Performing Uni-variate Analysis on Cancer Gene Mutation Data Using SGD Optimized Logistic Regression

  IJETT-book-cover  International Journal of Engineering Trends and Technology (IJETT)          
© 2021 by IJETT Journal
Volume-69 Issue-2
Year of Publication : 2021
Authors : Ashok Reddy Kandula, Dr. R. Sathya, Dr. S. Narayana
DOI :  10.14445/22315381/IJETT-V69I2P209


MLA Style: Ashok Reddy Kandula, Dr. R. Sathya, Dr. S. Narayana "Performing Uni-variate Analysis on Cancer Gene Mutation Data Using SGD Optimized Logistic Regression" International Journal of Engineering Trends and Technology 69.2(2021):59-67. 

APA Style:Ashok Reddy Kandula, Dr. R. Sathya, Dr. S. Narayana. Performing Uni-variate Analysis on Cancer Gene Mutation Data Using SGD Optimized Logistic Regression. International Journal of Engineering Trends and Technology, 69(2), 59-67.

There exists a problem in selecting the appropriate machine learning model for any given domain-specific data. Still, researchers are having issues over the model selection in solving the business problem. Along with model selection issues, researchers also face problems in the dataset. Provided all features separating important features and unimportant features in predicting the target class is a challenging task.

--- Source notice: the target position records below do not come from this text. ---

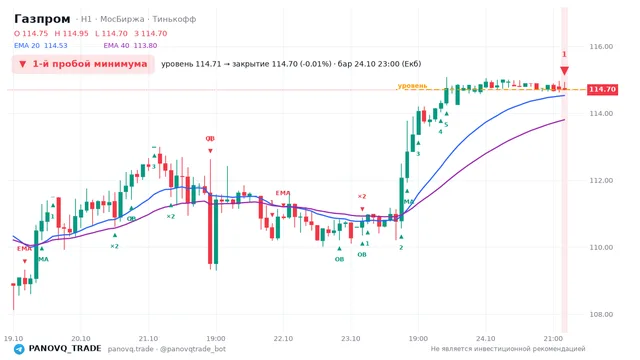Click the red 114.70 price label

click(x=602, y=89)
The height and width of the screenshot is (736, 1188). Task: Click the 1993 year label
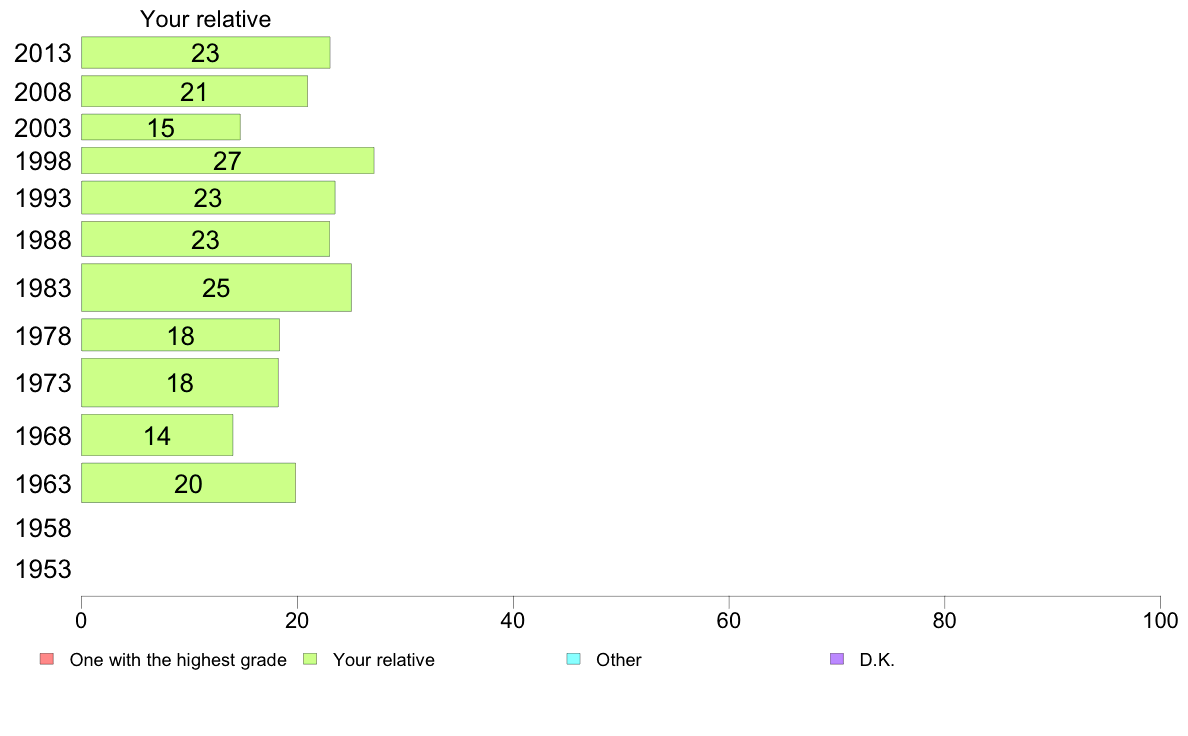[x=43, y=198]
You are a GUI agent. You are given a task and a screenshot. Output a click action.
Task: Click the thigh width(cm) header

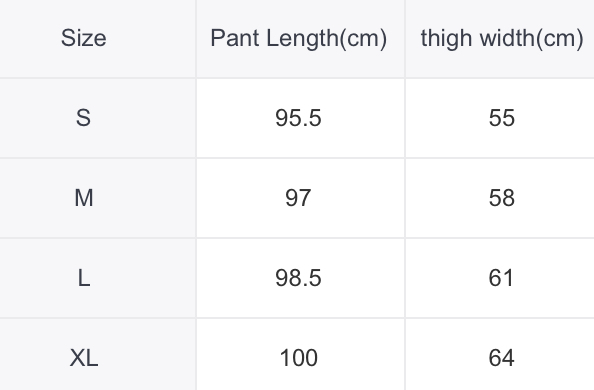pos(500,39)
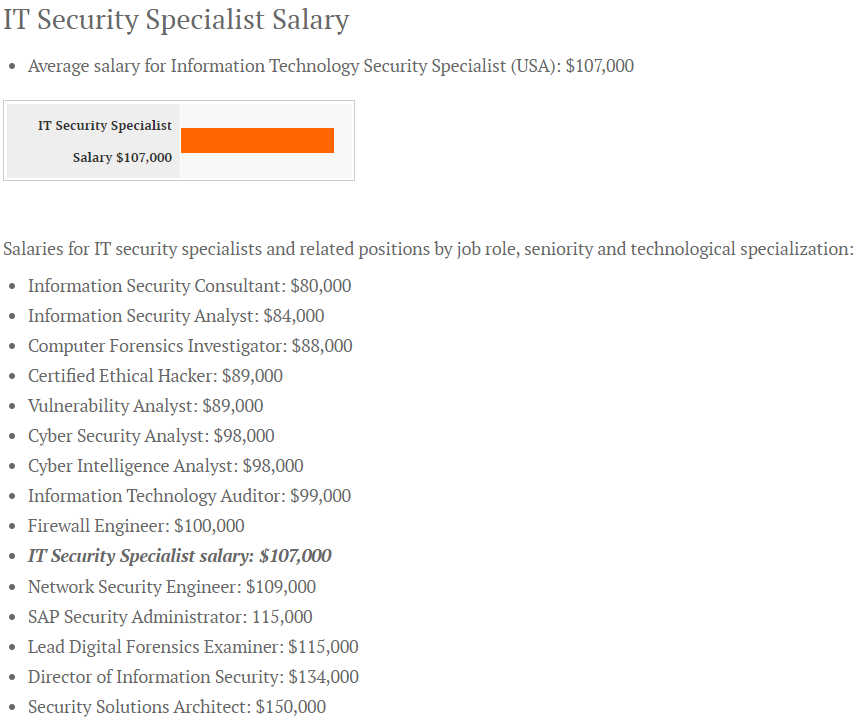The image size is (862, 722).
Task: Click SAP Security Administrator salary entry
Action: tap(170, 617)
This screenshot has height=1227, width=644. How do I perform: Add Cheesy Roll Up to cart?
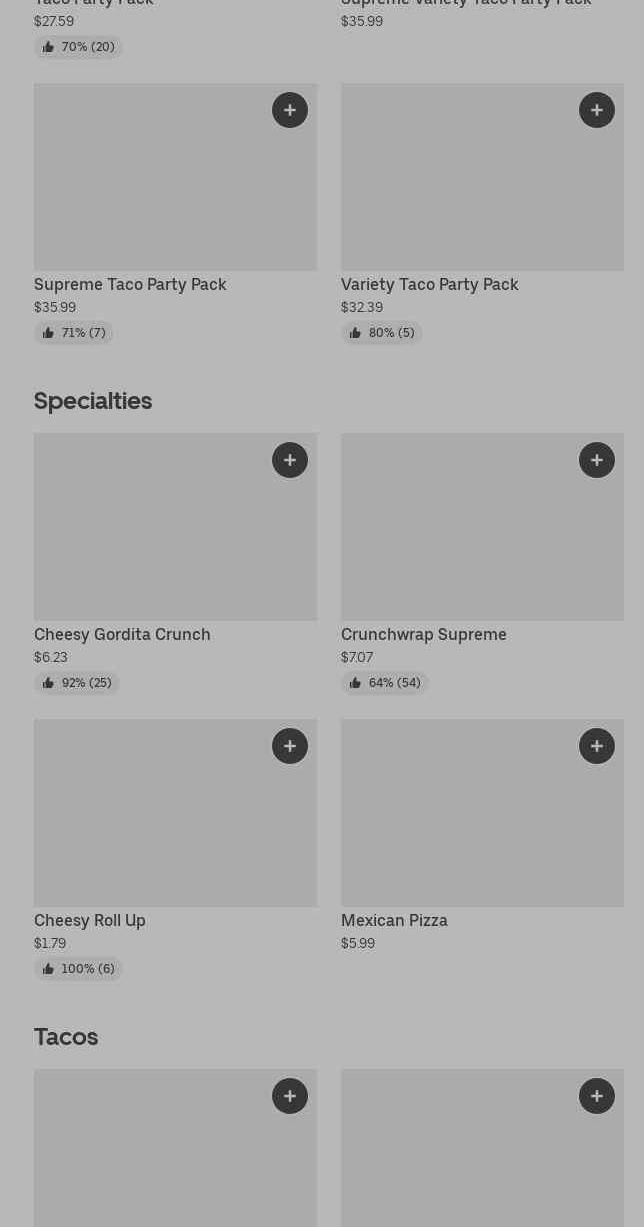click(290, 746)
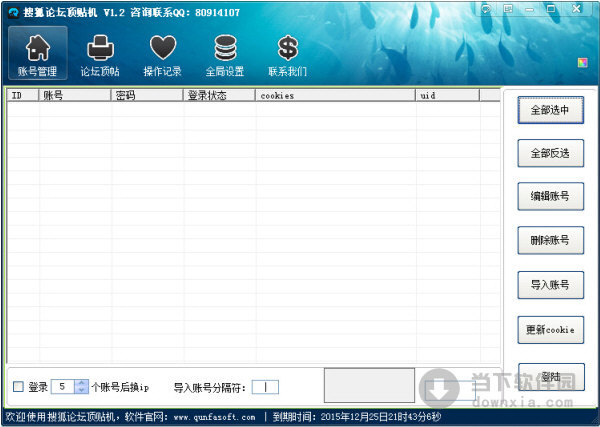Viewport: 600px width, 427px height.
Task: Click 导入账号 import accounts button
Action: tap(550, 285)
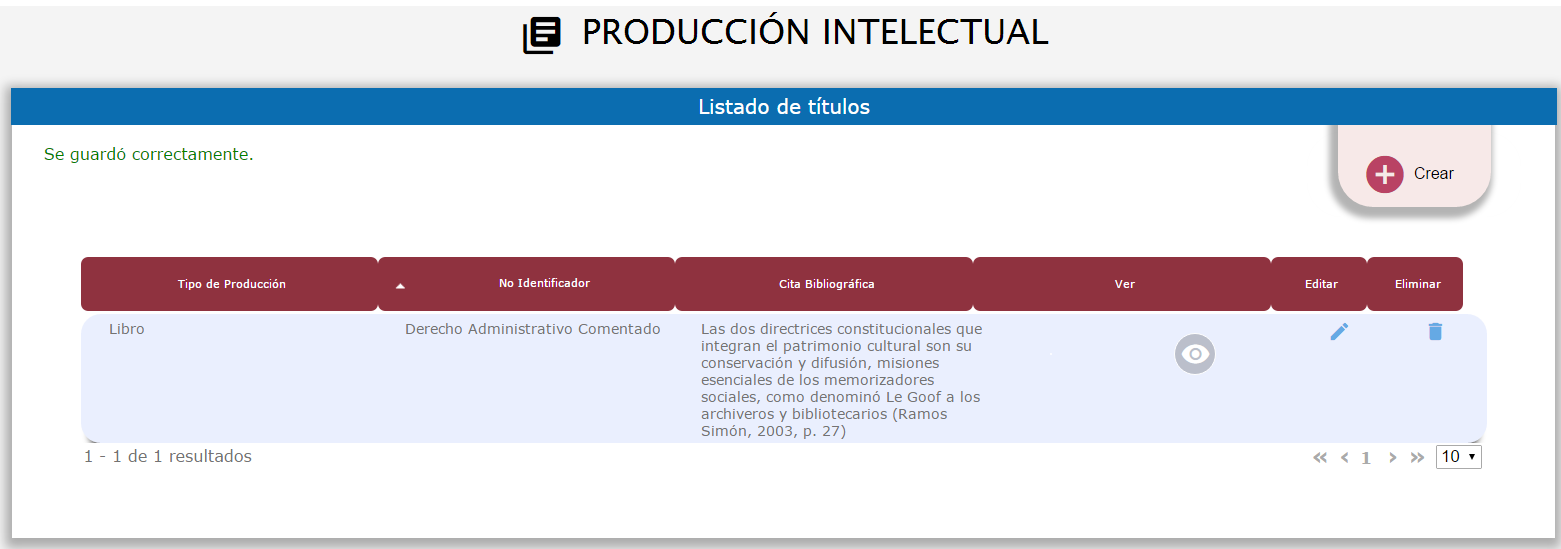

This paper resolves these issues by using univariate data analysis through machine learning classification techniques as a basic analysis in the process of learning about the data. The objective of the paper is to perform a multi-class classification technique on different classes of mutation effects for the discussed genes. An advanced machine learning-based univariate analysis is performed on each dependent feature to get information about the data. In this paper, we proposed an optimized logistic regression technique using a stochastic gradient optimizer to perform the prediction of target classes. The model prediction is evaluated with a multiclass log loss metric.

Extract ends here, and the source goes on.